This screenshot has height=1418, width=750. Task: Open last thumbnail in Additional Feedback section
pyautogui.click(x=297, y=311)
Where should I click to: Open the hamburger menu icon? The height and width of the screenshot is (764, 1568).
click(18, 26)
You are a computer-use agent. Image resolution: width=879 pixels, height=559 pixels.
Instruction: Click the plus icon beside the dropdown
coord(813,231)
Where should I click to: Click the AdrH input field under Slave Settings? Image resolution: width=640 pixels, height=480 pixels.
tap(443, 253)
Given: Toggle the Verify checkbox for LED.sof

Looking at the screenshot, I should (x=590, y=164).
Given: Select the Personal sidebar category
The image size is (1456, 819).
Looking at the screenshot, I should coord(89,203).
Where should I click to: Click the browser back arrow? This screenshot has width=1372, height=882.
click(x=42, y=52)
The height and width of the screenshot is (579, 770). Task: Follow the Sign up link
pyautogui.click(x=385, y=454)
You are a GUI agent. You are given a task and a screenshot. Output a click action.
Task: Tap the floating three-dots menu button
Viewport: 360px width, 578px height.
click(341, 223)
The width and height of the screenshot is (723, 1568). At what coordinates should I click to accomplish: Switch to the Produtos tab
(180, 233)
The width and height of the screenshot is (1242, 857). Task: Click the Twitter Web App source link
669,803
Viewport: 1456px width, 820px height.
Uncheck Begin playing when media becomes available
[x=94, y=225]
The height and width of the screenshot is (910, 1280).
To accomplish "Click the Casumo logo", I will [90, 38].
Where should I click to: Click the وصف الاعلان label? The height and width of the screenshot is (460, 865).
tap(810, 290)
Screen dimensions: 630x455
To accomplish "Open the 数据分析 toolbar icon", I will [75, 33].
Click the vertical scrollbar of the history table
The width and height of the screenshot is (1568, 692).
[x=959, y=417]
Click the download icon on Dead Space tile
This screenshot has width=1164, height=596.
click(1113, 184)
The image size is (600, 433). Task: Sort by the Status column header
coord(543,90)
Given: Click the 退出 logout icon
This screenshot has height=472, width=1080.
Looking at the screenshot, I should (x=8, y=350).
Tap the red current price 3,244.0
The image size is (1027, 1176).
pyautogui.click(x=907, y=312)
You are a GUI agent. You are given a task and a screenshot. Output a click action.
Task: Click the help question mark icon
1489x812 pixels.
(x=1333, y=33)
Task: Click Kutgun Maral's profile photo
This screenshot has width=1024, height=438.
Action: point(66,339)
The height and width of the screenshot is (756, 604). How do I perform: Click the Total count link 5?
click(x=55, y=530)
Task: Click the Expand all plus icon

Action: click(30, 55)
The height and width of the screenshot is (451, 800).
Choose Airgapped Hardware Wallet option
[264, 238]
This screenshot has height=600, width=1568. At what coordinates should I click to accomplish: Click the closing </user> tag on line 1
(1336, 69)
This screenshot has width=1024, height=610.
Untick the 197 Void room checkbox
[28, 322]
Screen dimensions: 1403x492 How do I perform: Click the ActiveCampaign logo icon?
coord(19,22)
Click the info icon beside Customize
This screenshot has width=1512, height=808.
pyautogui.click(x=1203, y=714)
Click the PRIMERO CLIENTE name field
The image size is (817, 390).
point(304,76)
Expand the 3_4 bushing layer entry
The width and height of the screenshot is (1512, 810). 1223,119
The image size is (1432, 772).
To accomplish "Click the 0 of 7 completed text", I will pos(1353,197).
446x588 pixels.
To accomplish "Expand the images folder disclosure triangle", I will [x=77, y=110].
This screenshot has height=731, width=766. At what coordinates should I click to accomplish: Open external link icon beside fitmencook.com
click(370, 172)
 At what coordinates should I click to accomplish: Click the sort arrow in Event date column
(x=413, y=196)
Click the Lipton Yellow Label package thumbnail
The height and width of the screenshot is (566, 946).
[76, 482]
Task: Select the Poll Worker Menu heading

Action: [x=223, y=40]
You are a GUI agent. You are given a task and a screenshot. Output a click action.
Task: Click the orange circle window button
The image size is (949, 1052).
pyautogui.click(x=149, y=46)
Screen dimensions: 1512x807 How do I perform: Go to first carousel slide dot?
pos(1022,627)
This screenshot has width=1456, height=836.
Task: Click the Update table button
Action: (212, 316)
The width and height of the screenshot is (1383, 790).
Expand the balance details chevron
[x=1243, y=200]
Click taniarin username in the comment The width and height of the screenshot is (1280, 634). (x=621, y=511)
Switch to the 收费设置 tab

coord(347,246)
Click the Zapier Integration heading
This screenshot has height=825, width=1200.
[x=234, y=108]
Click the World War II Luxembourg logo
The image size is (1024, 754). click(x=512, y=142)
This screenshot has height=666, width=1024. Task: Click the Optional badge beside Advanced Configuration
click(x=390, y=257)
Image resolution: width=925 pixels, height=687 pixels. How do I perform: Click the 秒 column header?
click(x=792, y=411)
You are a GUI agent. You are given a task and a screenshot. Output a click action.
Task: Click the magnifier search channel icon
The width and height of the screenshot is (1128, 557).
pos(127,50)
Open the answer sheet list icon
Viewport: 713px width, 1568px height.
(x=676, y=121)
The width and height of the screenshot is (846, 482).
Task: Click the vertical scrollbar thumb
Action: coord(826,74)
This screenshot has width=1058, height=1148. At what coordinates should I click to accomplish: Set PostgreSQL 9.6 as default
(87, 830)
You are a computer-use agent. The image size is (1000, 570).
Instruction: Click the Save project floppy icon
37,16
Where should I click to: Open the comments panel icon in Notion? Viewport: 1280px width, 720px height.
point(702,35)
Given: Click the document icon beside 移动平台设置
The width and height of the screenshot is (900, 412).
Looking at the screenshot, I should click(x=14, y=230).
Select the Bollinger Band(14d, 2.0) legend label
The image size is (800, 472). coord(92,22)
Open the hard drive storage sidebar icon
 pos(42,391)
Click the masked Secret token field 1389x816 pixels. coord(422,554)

▶ **HOW TO COMPLETE THIS TASK**: Print, without alteration, only the lines above between the one holding "Task: Select the Poll Worker Menu heading" and the one holding "Task: Click the magnifier search channel icon", inclusive.

▶ **SOLVED PROBLEM**:
Task: Select the Poll Worker Menu heading

Action: [x=223, y=40]
You are a GUI agent. You are given a task and a screenshot. Output a click action.
Task: Click the orange circle window button
The image size is (949, 1052).
pyautogui.click(x=149, y=46)
Screen dimensions: 1512x807 How do I perform: Go to first carousel slide dot?
pos(1022,627)
This screenshot has width=1456, height=836.
Task: Click the Update table button
Action: (212, 316)
The width and height of the screenshot is (1383, 790).
Expand the balance details chevron
[x=1243, y=200]
Click taniarin username in the comment The width and height of the screenshot is (1280, 634). (x=621, y=511)
Switch to the 收费设置 tab

coord(347,246)
Click the Zapier Integration heading
This screenshot has height=825, width=1200.
[x=234, y=108]
Click the World War II Luxembourg logo
The image size is (1024, 754). click(x=512, y=142)
This screenshot has height=666, width=1024. Task: Click the Optional badge beside Advanced Configuration
click(x=390, y=257)
Image resolution: width=925 pixels, height=687 pixels. How do I perform: Click the 秒 column header?
click(x=792, y=411)
You are a GUI agent. You are given a task and a screenshot. Output a click action.
Task: Click the magnifier search channel icon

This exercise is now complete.